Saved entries
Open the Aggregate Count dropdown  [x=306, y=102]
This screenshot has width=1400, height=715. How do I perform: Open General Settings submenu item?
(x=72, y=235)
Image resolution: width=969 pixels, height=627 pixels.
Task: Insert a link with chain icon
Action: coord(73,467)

▶ [Exercise]:
Quote all of the entries verbatim.

▶ [Result of the task]:
Open the Aggregate Count dropdown  [x=306, y=102]
This screenshot has width=1400, height=715. How do I perform: Open General Settings submenu item?
(x=72, y=235)
Image resolution: width=969 pixels, height=627 pixels.
Task: Insert a link with chain icon
Action: coord(73,467)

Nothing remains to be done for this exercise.